The yen dropped against all of its 16 major peers as Asian shares advanced amid continued negotiations among U.S. lawmakers to avert a default, curbing demand for Japan’s currency as a refuge.
The dollar rose for a fourth day against the Japanese currency as U.S. Republicans and President Barack Obama pledged further discussions on a debt-limit increase and government shutdown. Australia’s dollar was headed for back-to-back weekly gains after the yield premium its two-year debt offers over the U.S. climbed to its highest since April. New Zealand’s currency gained before a Chinese trade report tomorrow economists forecast will show exports and imports grew last month.
“An agreement on the debt ceiling is seen as a risk-on catalyst, while the opposite is risk off -- it’s as simple as that,” said Daisaku Ueno, the chief currency strategist at Mitsubishi UFJ Morgan Stanley Securities Co. in Tokyo, a unit of Japan’s biggest financial group by market value. “It’s convenient to use dollar-yen to take part in this kind of swing trade.”

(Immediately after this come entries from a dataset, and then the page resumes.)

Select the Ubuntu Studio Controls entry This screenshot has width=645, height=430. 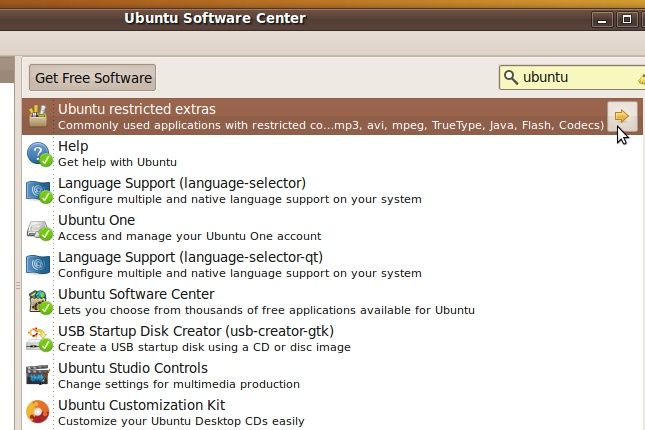coord(332,376)
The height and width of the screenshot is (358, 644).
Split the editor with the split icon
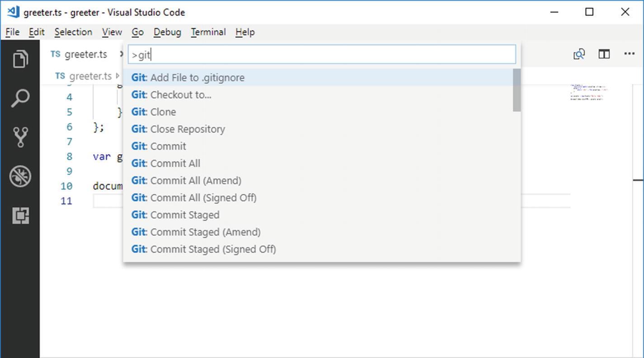(604, 54)
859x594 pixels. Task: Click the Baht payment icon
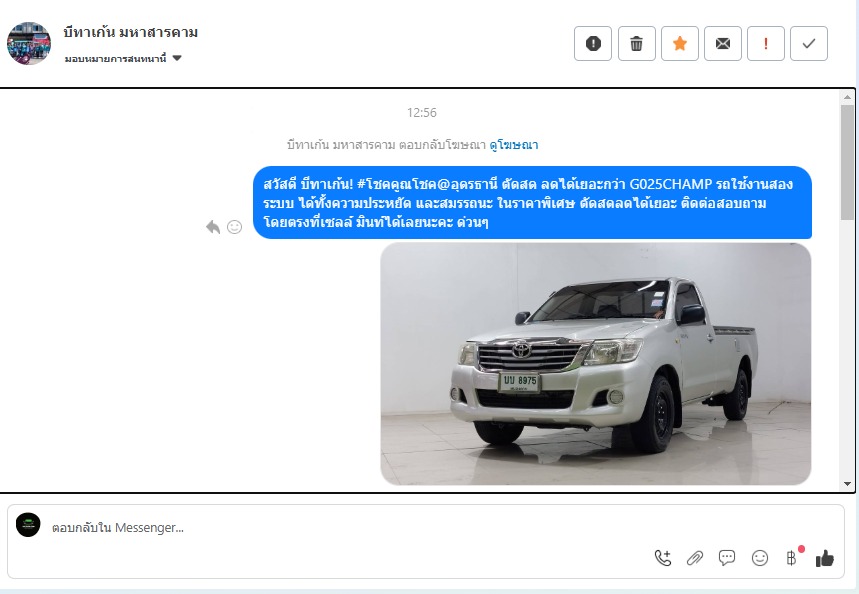[791, 558]
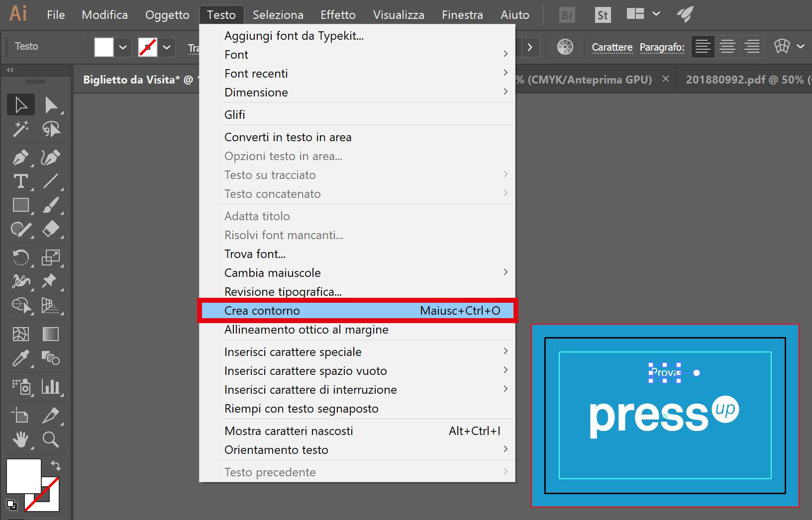Viewport: 812px width, 520px height.
Task: Toggle left paragraph alignment
Action: 703,47
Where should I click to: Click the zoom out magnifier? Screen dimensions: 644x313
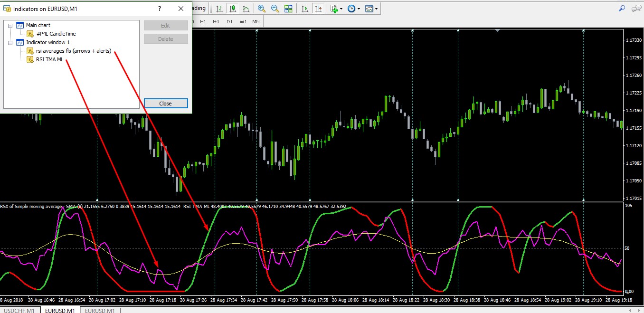tap(275, 9)
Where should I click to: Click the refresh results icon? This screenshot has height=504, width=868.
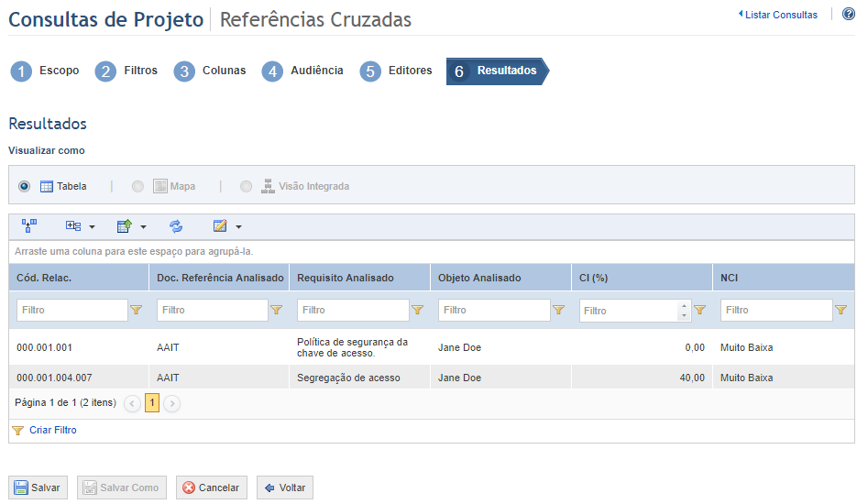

The yen depreciated 0.2 percent to 98.33 per dollar as of 8:55 a.m. London time, having slid 1.5 percent in the prior three sessions. It fell as low as 98.55, the weakest since Oct. 1. Japan’s currency dropped 0.4 percent to 133.30 per euro, poised for a 0.9 percent weekly decline. The greenback fell 0.3 percent to $1.3558 per euro.
The MSCI Asia Pacific Index of shares climbed 1.3 percent. Japan’s markets will be closed on Oct. 14 for a holiday.
Obama and House Republican leaders met for 90 minutes at the White House yesterday after House Speaker John Boehner of Ohio said he would offer a measure to postpone a potential U.S. default to Nov. 22 from Oct. 17.
The president didn’t accept or reject Republicans’ plan for a short-term increase in the debt limit. The two sides planned further talks among their staff members last night to address the president’s insistence that Republicans agree to fund the government before starting broader fiscal talks.
The dollar has climbed 0.4 percent this week, according to Bloomberg Correlation Weighted Indexes that track the currencies of 10 developed nations. The Australian currency rose 0.8 percent, while the euro strengthened 0.4 percent and the yen weakened 0.6 percent.
Dollar gains may stall before a report today predicted to show confidence among U.S. consumers declined to the lowest level since January this month. The Thomson Reuters/University of Michigan preliminary index of sentiment decreased to 75.6 this month from 77.5 in September, according to the median estimate in a Bloomberg News survey.
A report on U.S. retail sales scheduled to be released today is among those that have been delayed by the partial U.S. government closure that began Oct. 1 after Republicans insisted on changes to a 2010 health-care law.
A shutdown lasting through the end of the week could cost the economy 0.2 percentage point in growth, according to the median estimate in a Bloomberg survey of economists. The damage escalates to a 0.5-point loss if the shutdown carries through Oct. 25. The closure has also pushed out expectations for when Federal Reserve will start to taper monetary stimulus.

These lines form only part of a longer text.